Source: Worldfootball.net

== Affiliated teams ==
=== Co-ownership ===
Notes:
- The clubs are owned by Joseph Oughourlian, through its investment groups, as are 'Millionarios' .

| Men |  | Women |  |
|---|---|---|---|
| Colombia Millonarios | (2014 – present) | Colombia Millonarios Femenino | (2018 – present) |
| France Lens | (2016 – present) | France RC Lens Féminin | (2020–present) |
| Italy Padova | (2017 – present) | Italy Padova Femminile [it] | (2020 – present) |
| Spain Real Zaragoza | (2022 – present) |  |  |

=== Influence in other clubs ===
- Millonario del Rímac: The club was founded in December 1957 after a tour of Millionarios in Inca lands. Currently competes in the third district division of Rímac, (fourth division of Peru) at the hierarchical level. The last official rapprochement between the two institutions occurred in 1976.

=== Brotherhoods ===
- River Plate: In the amateur age of Colombian football, the then known as Club Deportivo Municipal, began to bring Argentine players, so they were nicknamed ("Los Millonarios") as a mockery.
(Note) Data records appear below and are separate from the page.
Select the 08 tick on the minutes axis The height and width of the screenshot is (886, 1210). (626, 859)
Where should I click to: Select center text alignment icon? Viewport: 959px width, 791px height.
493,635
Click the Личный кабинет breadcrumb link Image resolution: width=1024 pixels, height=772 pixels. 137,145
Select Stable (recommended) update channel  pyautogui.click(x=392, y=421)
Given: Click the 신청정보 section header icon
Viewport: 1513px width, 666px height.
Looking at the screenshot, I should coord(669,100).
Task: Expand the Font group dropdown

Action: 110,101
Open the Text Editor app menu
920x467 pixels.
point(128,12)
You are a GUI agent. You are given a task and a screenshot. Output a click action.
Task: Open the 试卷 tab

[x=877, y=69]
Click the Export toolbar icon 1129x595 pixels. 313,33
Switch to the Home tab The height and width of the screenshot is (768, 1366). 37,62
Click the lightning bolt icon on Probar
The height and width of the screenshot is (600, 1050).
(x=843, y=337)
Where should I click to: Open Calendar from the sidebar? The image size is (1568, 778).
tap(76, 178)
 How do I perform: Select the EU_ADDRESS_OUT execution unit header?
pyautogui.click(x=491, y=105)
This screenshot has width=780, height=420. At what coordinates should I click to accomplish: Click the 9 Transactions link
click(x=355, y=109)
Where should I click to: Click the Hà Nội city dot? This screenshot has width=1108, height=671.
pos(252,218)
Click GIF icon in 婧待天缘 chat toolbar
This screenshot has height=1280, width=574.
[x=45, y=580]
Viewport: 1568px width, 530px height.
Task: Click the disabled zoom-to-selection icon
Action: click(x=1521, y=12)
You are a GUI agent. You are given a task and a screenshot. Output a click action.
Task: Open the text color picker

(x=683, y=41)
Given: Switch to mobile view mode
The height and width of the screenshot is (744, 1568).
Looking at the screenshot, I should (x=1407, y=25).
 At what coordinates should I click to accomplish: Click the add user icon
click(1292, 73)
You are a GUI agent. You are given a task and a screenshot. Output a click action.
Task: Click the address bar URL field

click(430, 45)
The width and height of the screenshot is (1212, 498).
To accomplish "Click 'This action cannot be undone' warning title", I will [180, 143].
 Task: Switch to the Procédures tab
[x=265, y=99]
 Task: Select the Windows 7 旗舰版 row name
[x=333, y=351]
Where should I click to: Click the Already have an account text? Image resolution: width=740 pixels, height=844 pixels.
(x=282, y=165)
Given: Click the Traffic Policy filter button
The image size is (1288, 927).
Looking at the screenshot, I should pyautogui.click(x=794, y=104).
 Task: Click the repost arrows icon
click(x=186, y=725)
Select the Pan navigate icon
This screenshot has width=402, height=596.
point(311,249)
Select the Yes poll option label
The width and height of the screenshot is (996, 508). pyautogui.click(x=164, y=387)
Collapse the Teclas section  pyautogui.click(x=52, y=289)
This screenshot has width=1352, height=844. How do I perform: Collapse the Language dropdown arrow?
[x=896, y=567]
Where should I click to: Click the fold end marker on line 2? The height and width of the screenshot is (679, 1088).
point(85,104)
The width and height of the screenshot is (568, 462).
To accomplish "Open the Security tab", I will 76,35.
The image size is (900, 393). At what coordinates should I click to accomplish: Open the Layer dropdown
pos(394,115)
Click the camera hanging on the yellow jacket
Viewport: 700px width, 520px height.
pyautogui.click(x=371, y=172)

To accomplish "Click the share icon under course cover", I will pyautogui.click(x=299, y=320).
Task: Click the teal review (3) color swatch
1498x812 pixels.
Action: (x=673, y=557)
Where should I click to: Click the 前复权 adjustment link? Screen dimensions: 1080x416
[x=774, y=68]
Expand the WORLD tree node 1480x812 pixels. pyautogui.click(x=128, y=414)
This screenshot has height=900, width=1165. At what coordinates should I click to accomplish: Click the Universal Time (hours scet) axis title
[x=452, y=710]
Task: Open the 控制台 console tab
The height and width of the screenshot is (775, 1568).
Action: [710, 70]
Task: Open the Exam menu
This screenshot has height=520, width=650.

Soon after, the directives decided to take that romoquete as part of their official name, which agreed with the beginning of the professional league and the now-called Millonarios continued to contract to a large extent players from River Plate, so the relationship between the clubs became recurrent. Some of the notable player transfers are: Néstor Rossi (from River to Millonarios) and Juan Gilberto Funes (from Millonarios to River).
- Real Madrid: The history between the two clubs is reflected in the 7 friendly matches in which they have faced each other since Millonarios has won 3, 3 draws have been presented and only one merengue victory has been seen. Millonarios became recognized as the only foreign club to beat the first golden generation of Real Madrid. In addition, between these two institutions, the transfer of Alfredo Di Stéfano, one of the best players in the history of world football, was presented.